BOLOGNA – Un'altra dolorosa pagina nella vicenda degli affidi illeciti di Bibbiano che hanno coinvolto e sconvolto diversi comuni della Val d'Enza, in provincia di Reggio Emilia.

In nuovi audio, diffusi da un servizio del TgR Emilia-Romagna, si sente una madre affidataria che lascia una bimba sotto un temporale, facendola scendere dall'auto, e la sgrida perché non parla di abusi subiti ma che non sarebbero mai avvenuti. "Scendi, io non ti voglio più",grida la donna, madre affidataria, in un'intercettazione ambientale dei carabinieri.

In un altro audio, la stessa donna sgrida la bimba perché non racconta su un diario di abusi subiti in passato: abusi che, secondo quanto emerge dall'inchiesta, non ci sarebbero mai stati.

"Tu non ci scrivi perché c'hai paura di scrivere, perché le cose che devi scrivere adesso sono talmente profonde che non ti va più di scriverci. Non ci vuoi neanche andare vicino".

L'inchiesta si chiama Angeli e Demoni e verte sui bambini strappati senza motivo alle famiglie di Bibbiano, comune di 10mila abitanti in provincia di Reggio Emilia, che ha scosso profondamente l'opinione pubblica italiana.

Storie di affidi illeciti basati su relazioni false per togliere i bambini ai genitori, spesso in contesti familiari difficili, e collocarli in affido retribuito ad amici e conoscenti, presunte pressioni sui piccoli affinché raccontassero di abusi mai subiti, assistenti sociali precarie costretti ad assecondare le richieste dei superiori per paura di ritorsioni lavorative e soldi pubblici che sarebbero stati utilizzati per favorire le strutture private finite al centro delle indagini.

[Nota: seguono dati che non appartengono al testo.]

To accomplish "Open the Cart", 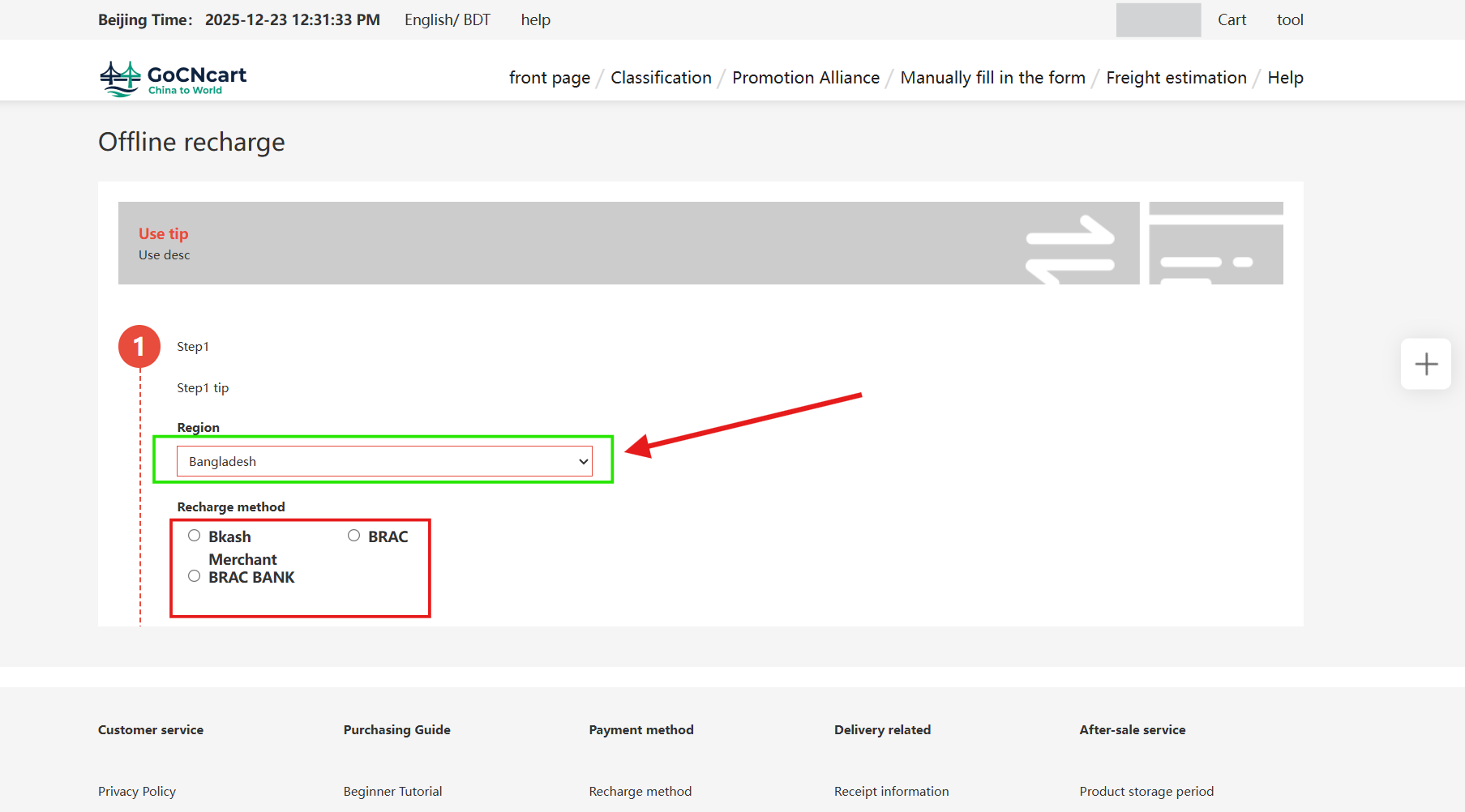I will (1232, 19).
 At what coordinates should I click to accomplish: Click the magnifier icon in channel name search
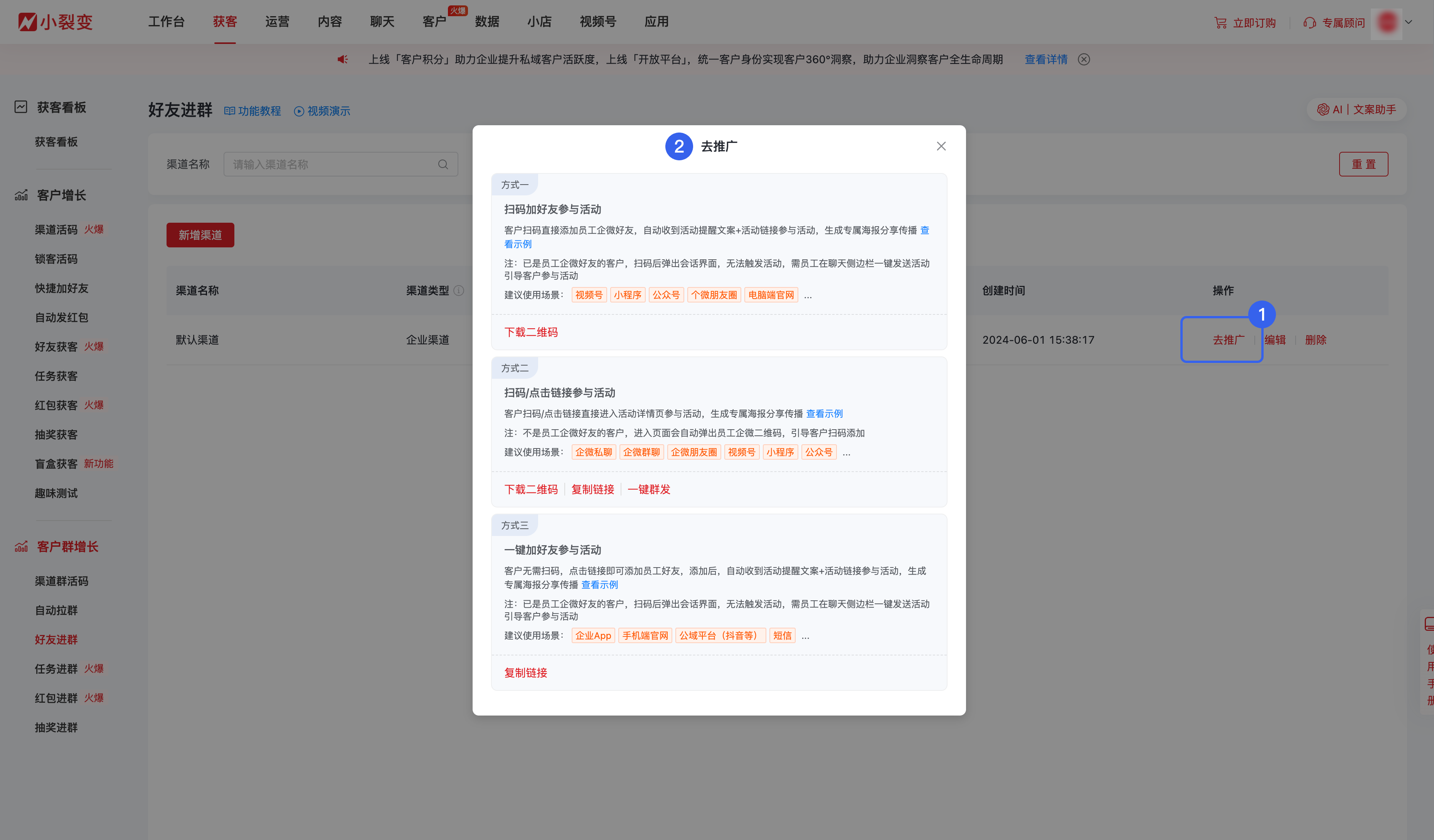pyautogui.click(x=443, y=164)
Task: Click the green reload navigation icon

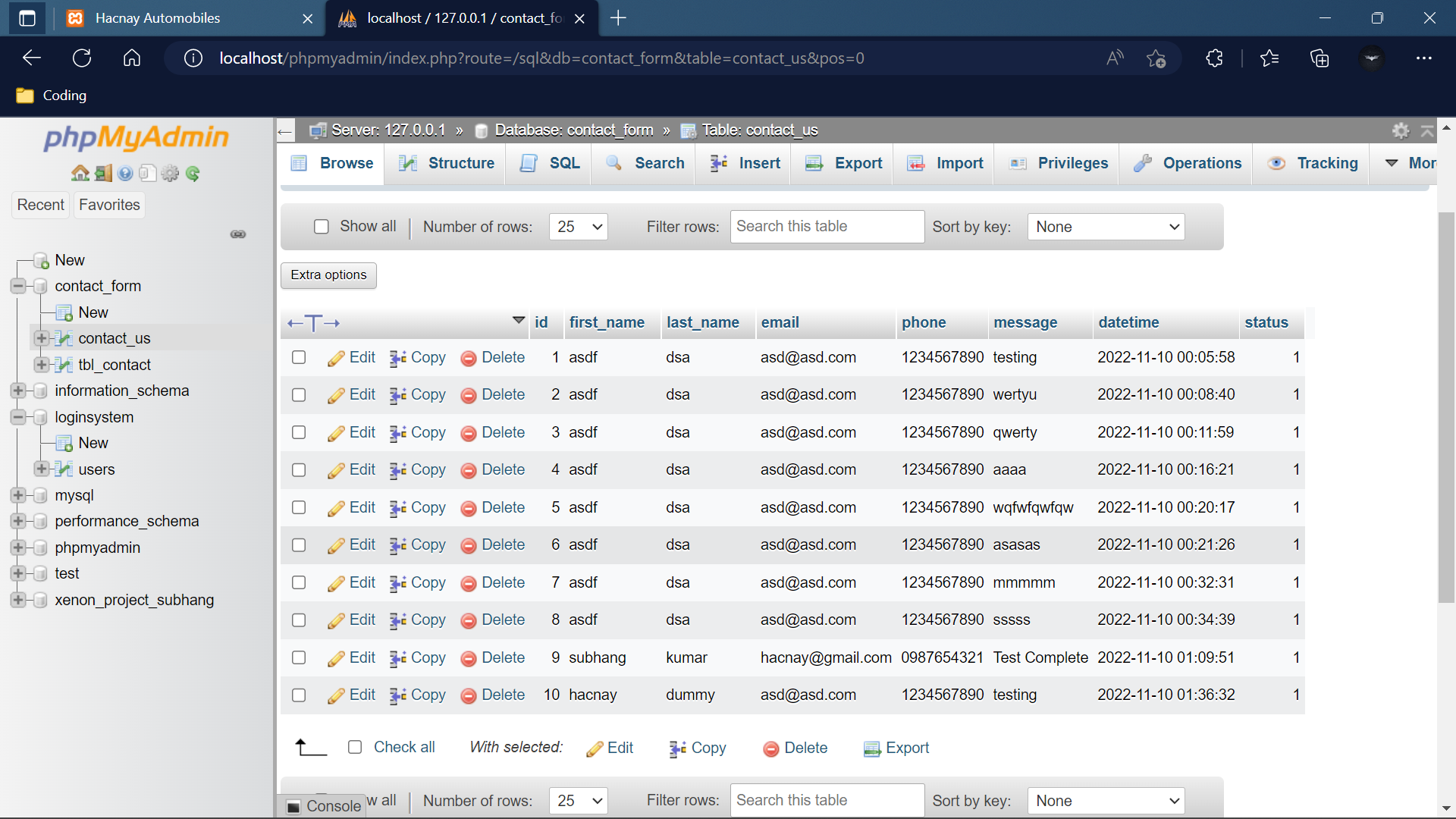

Insomma un vero film dell'orrore, con particolari raccapriccianti. Il quadro della vicenda che dalla provincia di Reggio Emilia ha sconvolto l’intero Paese è un insieme di particolari incredibili e choccanti riportati nelle 277 pagine dell’ordinanza firmata da Gip Luca Ramponi, con 27 persone indagate. Tra i reati contestati, frode processuale, depistaggio, abuso d'ufficio, maltrattamento su minori, lesioni gravissime, falso in atto pubblico, violenza privata, tentata estorsione e peculato d'uso. Sedici le misure cautelari nei loro confronti, sei le persone finite agli arresti domiciliari.